**Task requirements:** A word-for-word copy of the whole listing is required.

* * * * * * * * *

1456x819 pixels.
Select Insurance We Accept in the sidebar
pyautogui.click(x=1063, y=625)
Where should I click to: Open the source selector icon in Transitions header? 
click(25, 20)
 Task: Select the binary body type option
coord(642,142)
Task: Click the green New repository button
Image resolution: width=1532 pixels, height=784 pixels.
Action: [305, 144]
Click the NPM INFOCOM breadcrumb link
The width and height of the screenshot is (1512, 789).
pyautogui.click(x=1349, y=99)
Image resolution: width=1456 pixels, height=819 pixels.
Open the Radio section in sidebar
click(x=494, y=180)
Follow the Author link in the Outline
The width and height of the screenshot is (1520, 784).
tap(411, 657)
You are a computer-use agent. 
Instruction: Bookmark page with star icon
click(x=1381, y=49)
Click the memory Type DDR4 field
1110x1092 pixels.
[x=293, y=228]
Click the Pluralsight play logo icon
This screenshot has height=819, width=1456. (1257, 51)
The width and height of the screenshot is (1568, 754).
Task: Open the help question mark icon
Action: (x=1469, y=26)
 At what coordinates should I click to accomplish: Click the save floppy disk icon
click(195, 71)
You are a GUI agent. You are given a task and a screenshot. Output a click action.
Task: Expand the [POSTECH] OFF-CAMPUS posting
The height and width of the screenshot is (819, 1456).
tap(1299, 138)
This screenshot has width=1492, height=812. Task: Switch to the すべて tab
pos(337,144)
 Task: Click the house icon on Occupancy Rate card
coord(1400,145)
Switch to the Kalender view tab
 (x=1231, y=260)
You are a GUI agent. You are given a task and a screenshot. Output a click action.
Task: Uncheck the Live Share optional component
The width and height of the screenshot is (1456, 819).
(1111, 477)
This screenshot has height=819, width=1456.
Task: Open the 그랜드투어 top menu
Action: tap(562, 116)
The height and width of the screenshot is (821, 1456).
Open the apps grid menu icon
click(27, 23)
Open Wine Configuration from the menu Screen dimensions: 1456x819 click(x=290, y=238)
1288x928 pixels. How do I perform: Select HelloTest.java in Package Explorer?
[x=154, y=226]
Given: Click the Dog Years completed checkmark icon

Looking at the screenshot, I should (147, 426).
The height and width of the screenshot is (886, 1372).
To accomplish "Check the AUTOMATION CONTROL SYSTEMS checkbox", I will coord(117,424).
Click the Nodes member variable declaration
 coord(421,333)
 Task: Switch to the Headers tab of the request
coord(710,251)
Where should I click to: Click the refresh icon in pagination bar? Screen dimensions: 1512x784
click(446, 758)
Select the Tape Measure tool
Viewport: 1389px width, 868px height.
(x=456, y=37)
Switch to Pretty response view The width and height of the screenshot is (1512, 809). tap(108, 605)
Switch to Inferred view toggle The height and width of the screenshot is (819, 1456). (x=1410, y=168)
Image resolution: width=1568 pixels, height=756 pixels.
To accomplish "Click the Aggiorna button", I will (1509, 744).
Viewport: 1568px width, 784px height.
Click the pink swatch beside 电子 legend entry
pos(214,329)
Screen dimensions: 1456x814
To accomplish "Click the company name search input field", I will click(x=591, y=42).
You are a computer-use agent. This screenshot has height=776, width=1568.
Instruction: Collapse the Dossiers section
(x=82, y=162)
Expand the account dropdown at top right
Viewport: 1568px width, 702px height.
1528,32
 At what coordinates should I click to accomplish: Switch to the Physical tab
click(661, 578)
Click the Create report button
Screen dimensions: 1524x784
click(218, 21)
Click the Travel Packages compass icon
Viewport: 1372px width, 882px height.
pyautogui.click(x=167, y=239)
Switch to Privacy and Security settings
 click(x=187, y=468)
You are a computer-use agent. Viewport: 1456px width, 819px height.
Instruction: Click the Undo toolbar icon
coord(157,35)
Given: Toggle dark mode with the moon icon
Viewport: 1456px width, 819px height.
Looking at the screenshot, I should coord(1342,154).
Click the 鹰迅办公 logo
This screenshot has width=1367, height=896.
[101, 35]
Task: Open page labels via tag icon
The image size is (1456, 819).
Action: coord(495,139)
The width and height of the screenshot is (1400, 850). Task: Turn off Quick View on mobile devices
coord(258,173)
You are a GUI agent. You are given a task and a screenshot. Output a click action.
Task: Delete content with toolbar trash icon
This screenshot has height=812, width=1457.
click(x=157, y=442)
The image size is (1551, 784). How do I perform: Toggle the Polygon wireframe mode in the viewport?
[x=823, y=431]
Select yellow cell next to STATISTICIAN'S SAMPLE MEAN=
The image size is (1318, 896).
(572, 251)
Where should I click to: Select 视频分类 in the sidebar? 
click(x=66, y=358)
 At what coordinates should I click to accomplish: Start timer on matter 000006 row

* * * * * * * * *

**Result:**
1456x819 pixels.
Select Insurance We Accept in the sidebar
pyautogui.click(x=1063, y=625)
Where should I click to: Open the source selector icon in Transitions header? 
click(25, 20)
 Task: Select the binary body type option
coord(642,142)
Task: Click the green New repository button
Image resolution: width=1532 pixels, height=784 pixels.
Action: [305, 144]
Click the NPM INFOCOM breadcrumb link
The width and height of the screenshot is (1512, 789).
pyautogui.click(x=1349, y=99)
Image resolution: width=1456 pixels, height=819 pixels.
Open the Radio section in sidebar
click(x=494, y=180)
Follow the Author link in the Outline
The width and height of the screenshot is (1520, 784).
tap(411, 657)
You are a computer-use agent. 
Instruction: Bookmark page with star icon
click(x=1381, y=49)
Click the memory Type DDR4 field
1110x1092 pixels.
[x=293, y=228]
Click the Pluralsight play logo icon
This screenshot has height=819, width=1456. (1257, 51)
The width and height of the screenshot is (1568, 754).
Task: Open the help question mark icon
Action: (x=1469, y=26)
 At what coordinates should I click to accomplish: Click the save floppy disk icon
click(195, 71)
You are a GUI agent. You are given a task and a screenshot. Output a click action.
Task: Expand the [POSTECH] OFF-CAMPUS posting
The height and width of the screenshot is (819, 1456).
tap(1299, 138)
This screenshot has width=1492, height=812. Task: Switch to the すべて tab
pos(337,144)
 Task: Click the house icon on Occupancy Rate card
coord(1400,145)
Switch to the Kalender view tab
 (x=1231, y=260)
You are a GUI agent. You are given a task and a screenshot. Output a click action.
Task: Uncheck the Live Share optional component
The width and height of the screenshot is (1456, 819).
(1111, 477)
This screenshot has height=819, width=1456.
Task: Open the 그랜드투어 top menu
Action: tap(562, 116)
The height and width of the screenshot is (821, 1456).
Open the apps grid menu icon
click(27, 23)
Open Wine Configuration from the menu Screen dimensions: 1456x819 click(x=290, y=238)
1288x928 pixels. How do I perform: Select HelloTest.java in Package Explorer?
[x=154, y=226]
Given: Click the Dog Years completed checkmark icon

Looking at the screenshot, I should (147, 426).
The height and width of the screenshot is (886, 1372).
To accomplish "Check the AUTOMATION CONTROL SYSTEMS checkbox", I will coord(117,424).
Click the Nodes member variable declaration
 coord(421,333)
 Task: Switch to the Headers tab of the request
coord(710,251)
Where should I click to: Click the refresh icon in pagination bar? Screen dimensions: 1512x784
click(446, 758)
Select the Tape Measure tool
Viewport: 1389px width, 868px height.
(x=456, y=37)
Switch to Pretty response view The width and height of the screenshot is (1512, 809). tap(108, 605)
Switch to Inferred view toggle The height and width of the screenshot is (819, 1456). (x=1410, y=168)
Image resolution: width=1568 pixels, height=756 pixels.
To accomplish "Click the Aggiorna button", I will (1509, 744).
Viewport: 1568px width, 784px height.
Click the pink swatch beside 电子 legend entry
pos(214,329)
Screen dimensions: 1456x814
To accomplish "Click the company name search input field", I will click(x=591, y=42).
You are a computer-use agent. This screenshot has height=776, width=1568.
Instruction: Collapse the Dossiers section
(x=82, y=162)
Expand the account dropdown at top right
Viewport: 1568px width, 702px height.
1528,32
 At what coordinates should I click to accomplish: Switch to the Physical tab
click(661, 578)
Click the Create report button
Screen dimensions: 1524x784
click(218, 21)
Click the Travel Packages compass icon
Viewport: 1372px width, 882px height.
pyautogui.click(x=167, y=239)
Switch to Privacy and Security settings
 click(x=187, y=468)
You are a computer-use agent. Viewport: 1456px width, 819px height.
Instruction: Click the Undo toolbar icon
coord(157,35)
Given: Toggle dark mode with the moon icon
Viewport: 1456px width, 819px height.
Looking at the screenshot, I should coord(1342,154).
Click the 鹰迅办公 logo
This screenshot has width=1367, height=896.
[101, 35]
Task: Open page labels via tag icon
The image size is (1456, 819).
Action: coord(495,139)
The width and height of the screenshot is (1400, 850). Task: Turn off Quick View on mobile devices
coord(258,173)
You are a GUI agent. You are given a task and a screenshot. Output a click action.
Task: Delete content with toolbar trash icon
This screenshot has height=812, width=1457.
click(x=157, y=442)
The image size is (1551, 784). How do I perform: Toggle the Polygon wireframe mode in the viewport?
[x=823, y=431]
Select yellow cell next to STATISTICIAN'S SAMPLE MEAN=
The image size is (1318, 896).
(572, 251)
Where should I click to: Select 视频分类 in the sidebar? 
click(x=66, y=358)
 At what coordinates should I click to accomplish: Start timer on matter 000006 row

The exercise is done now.